I had a bizarre request from some folks to appear in a locally produced movie, and the shooting was scheduled for Tuesday night after my radio show on DIY. Taylor Purdee is a recent graduate of the LV Charter Arts School and is writing and producing an original film. It’s about a recent college graduate whose plans to go on a music tour fall apart, leaving him trapped at home. He soon meets other similarly educated, similarly unemployed young people and turns disappointment into hope by forming a new band. Yup. Been there, done that.

I finished up my radio show at 9 pm and headed towards Easton, and, as I drove the back roads, it started to rain unexpectedly. I wondered if the campfire scene would go one. I arrived in the rain and, after a short spell, (and after I got makeup on), we headed down to the site. There were lots of extras on hand, including some youngsters (one of whom knew me from Calypso School), and some other familiar folky faces. They ran at least ten takes of  a general campfire scene that didn’t involve me, so I parked myself in the damp to watch. Lots of support to make this happen.

▸ **STATED EXERCISE**: Edit the account of the film shoot from "I finished up" up to and including "make this happen.", putting "background actors" in place of "extras". The listing has nothing to do with this.

[Item-finding records]

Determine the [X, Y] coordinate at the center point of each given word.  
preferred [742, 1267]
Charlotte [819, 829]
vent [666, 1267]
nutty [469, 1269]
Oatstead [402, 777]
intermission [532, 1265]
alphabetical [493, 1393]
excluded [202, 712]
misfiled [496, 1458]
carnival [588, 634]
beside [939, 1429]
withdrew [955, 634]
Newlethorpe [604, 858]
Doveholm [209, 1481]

--

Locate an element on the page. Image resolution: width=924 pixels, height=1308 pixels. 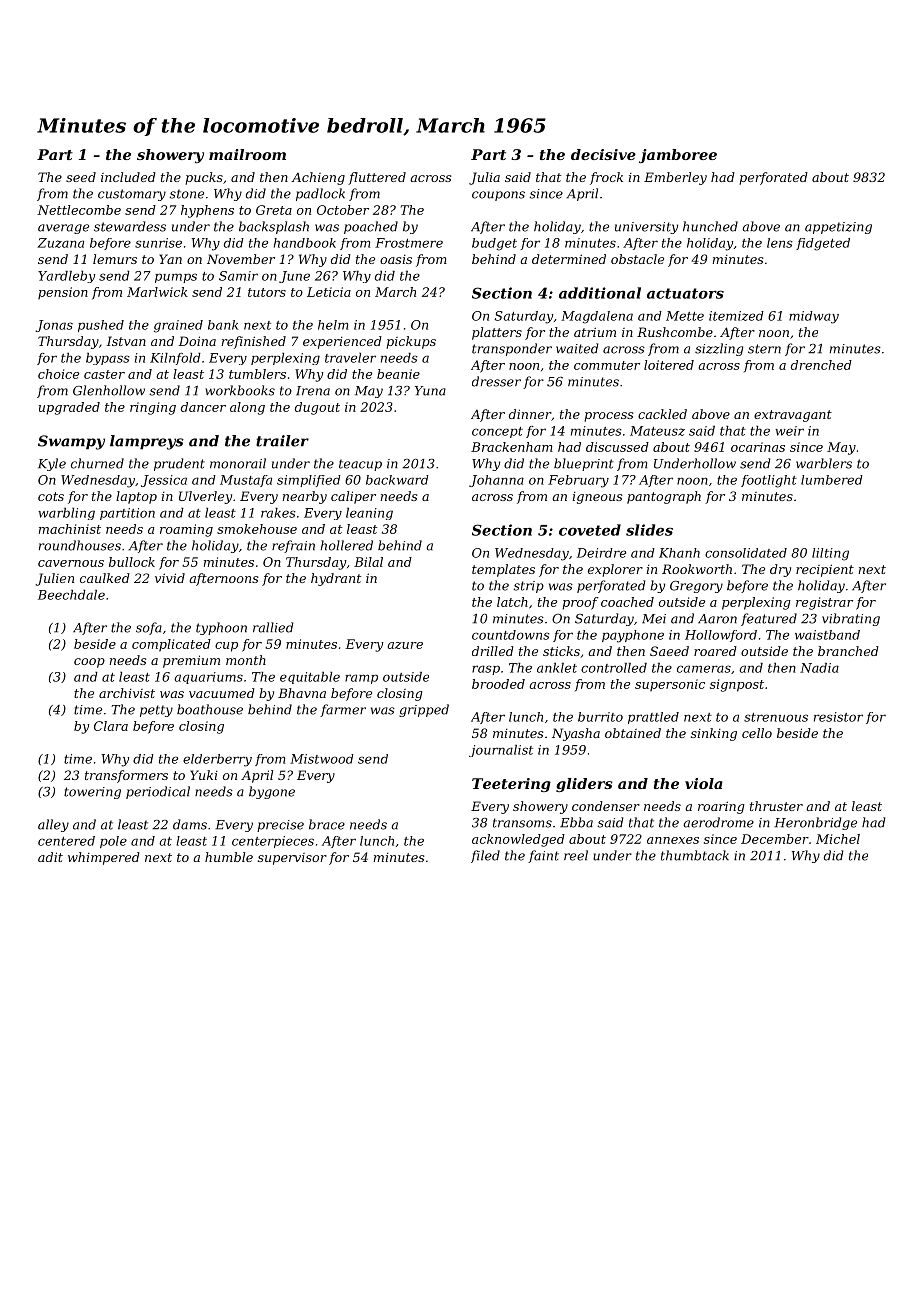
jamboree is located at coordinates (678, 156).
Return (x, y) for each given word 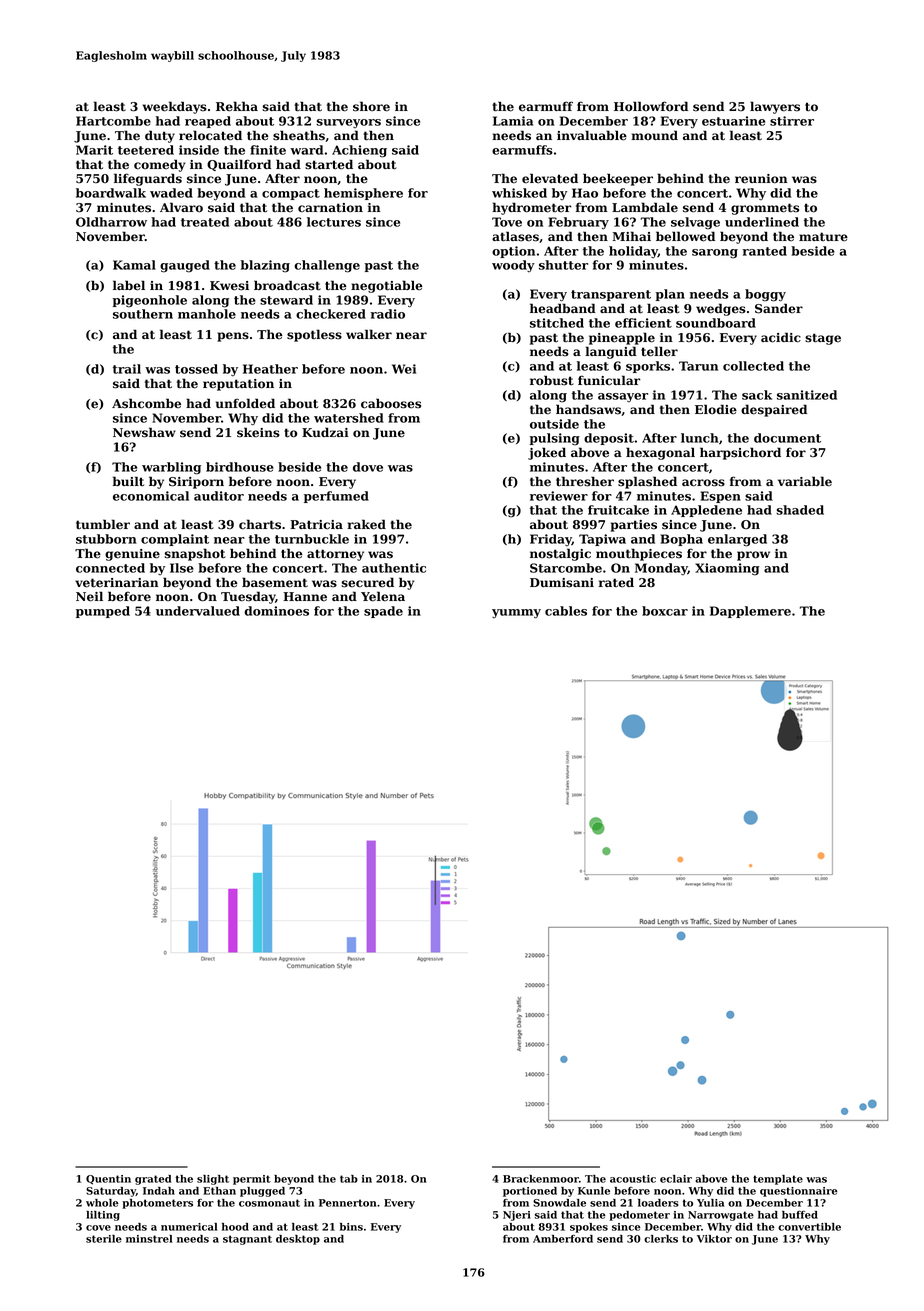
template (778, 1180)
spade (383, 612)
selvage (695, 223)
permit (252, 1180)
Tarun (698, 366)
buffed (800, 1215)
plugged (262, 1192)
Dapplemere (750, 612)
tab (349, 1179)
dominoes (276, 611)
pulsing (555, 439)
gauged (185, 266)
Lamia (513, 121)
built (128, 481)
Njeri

▸ **THE COMPLETED TASK**:
I finished up my radio show at 9 pm and headed towards Easton, and, as I drove the back roads, it started to rain unexpectedly. I wondered if the campfire scene would go one. I arrived in the rain and, after a short spell, (and after I got makeup on), we headed down to the site. There were lots of background actors on hand, including some youngsters (one of whom knew me from Calypso School), and some other familiar folky faces. They ran at least ten takes of  a general campfire scene that didn’t involve me, so I parked myself in the damp to watch. Lots of support to make this happen.